When a standard BFS goes through a graph with branching factor $b$, it recursively visits all the neighbors of all the nodes, level by level. At level 0, it visits 1 node (the source). At level 1, it visits all the neighbors of the source, that is, $b$ (on average). At level 2, all the neighbors’ neighbors, that is, $b^2$. At level $L$, it visits $b^L$ nodes. In total, if you’re trying to find the path between two nodes that are, say, 10 edges apart, the BFS will visit $1 + b + b^2 + \ldots + b^{10}$ nodes, which is in the order of $b^{10}$. For a binary tree, that would be $2^{10} = 1024$ nodes.

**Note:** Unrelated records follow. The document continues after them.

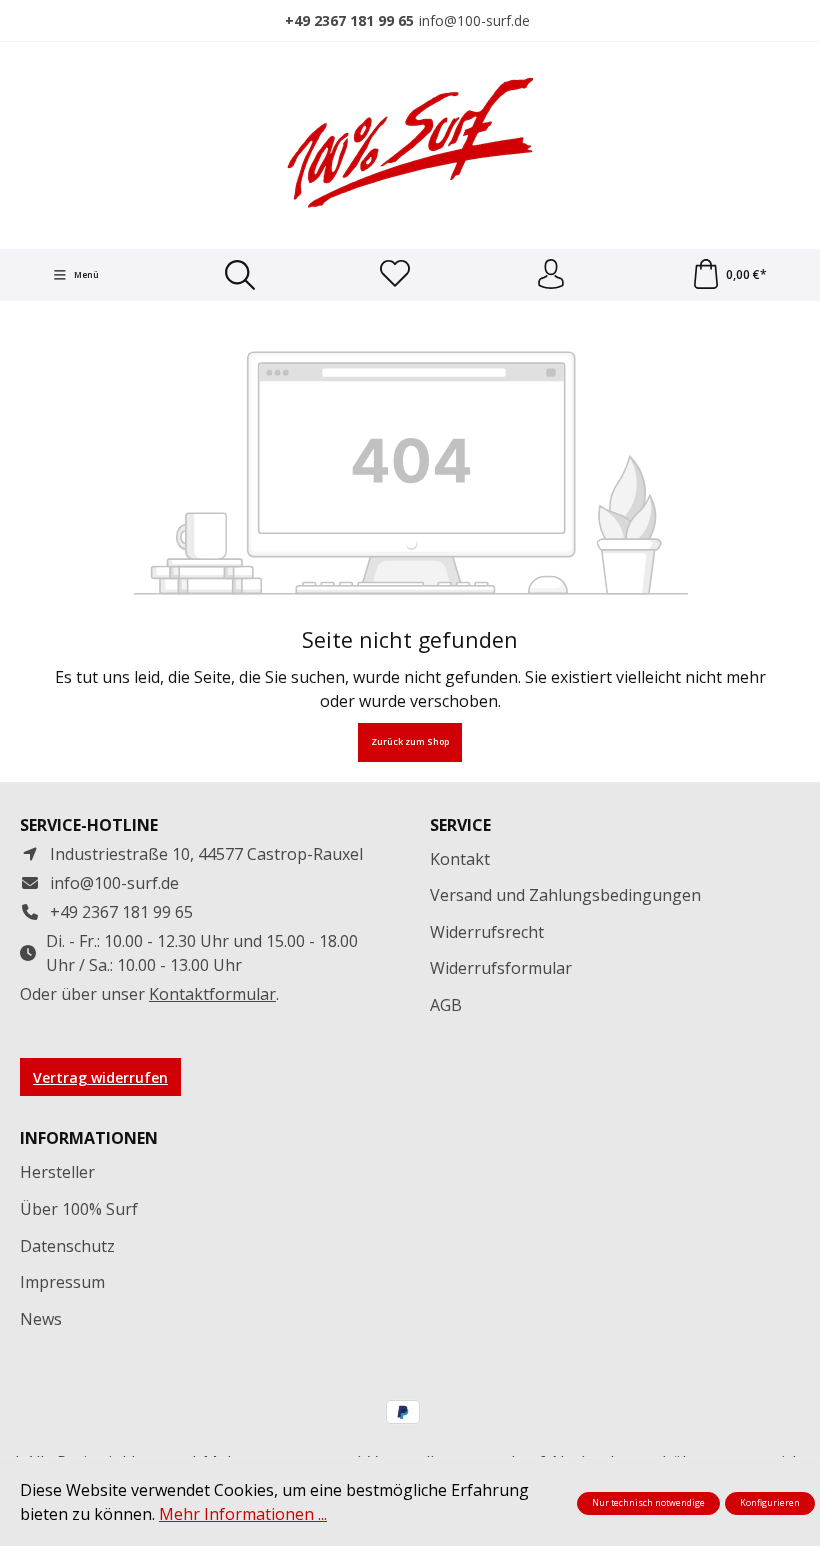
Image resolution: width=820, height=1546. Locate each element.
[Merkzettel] (395, 275)
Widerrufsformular (501, 968)
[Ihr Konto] (551, 275)
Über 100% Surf (79, 1209)
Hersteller (57, 1172)
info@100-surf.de (474, 20)
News (41, 1319)
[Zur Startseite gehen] (410, 143)
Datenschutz (67, 1246)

Let’s say, now, that we’re starting one BFS from the source, and one from the destination, and at each level we advance one step in each. The two BFS will meet at some point, and they must meet exactly in the middle, because they advance at the same speed (and the shortest path between two points is the sum of the path from the source to the middle, and the path from the middle to the destination). If the source and destination are $D$ edges apart, the two BFS will meet after $D/2$ steps, and the total number of nodes visited by each BFS will be $1 + b + b^2 + \ldots + b^{D/2}$, which is in the order of $b^{D/2}$. For a binary tree, that would be $2^5 = 32$ nodes (by each BFS, so, $64$ visited nodes in total).
We got from $1024$ to $64$ visited nodes, that’s something! Specifically, from $O(b^{D})$ to $O(b^{D/2})$, which is an exponential speedup.
As a reference, finding the path between two nodes ~10 edges apart in my 2M nodes graph previously took about 2 seconds with a standard BFS, and only takes 8ms with a bidirectional BFS. That’s a 250x speedup.
Here, play with it:
Finding the Wrong Path
My explanation of the bidirectional BFS might sound like it’s correct, and the demo might look like it’s working, but there’s actually a small, minuscule, tiny mistake that makes it all wrong. Well, not all wrong, it works for the demo! But it can give the wrong answer, sometimes. Here, try it with this pathological case:
For this graph, the bidirectional BFS finds a correct path… but not a minimal one; it’s one edge longer than the shortest path.
The problem, specifically, is at this step:
At the next step, the node a1 will be visited. This will add a2 to the queue, and then a3 will be visited, which will stop the algorithm since a2 will be found to already have been seen (since it’ll already be in the queue at that point). The resulting path will be one node too long.
What happened here?
Well, to find the shortest path, it would have had to visit either b1 or b2 before visiting a2. At first glance, this may look like an ordering problem: should we visit a nodes’ neighbors in a certain order? How would we sort them?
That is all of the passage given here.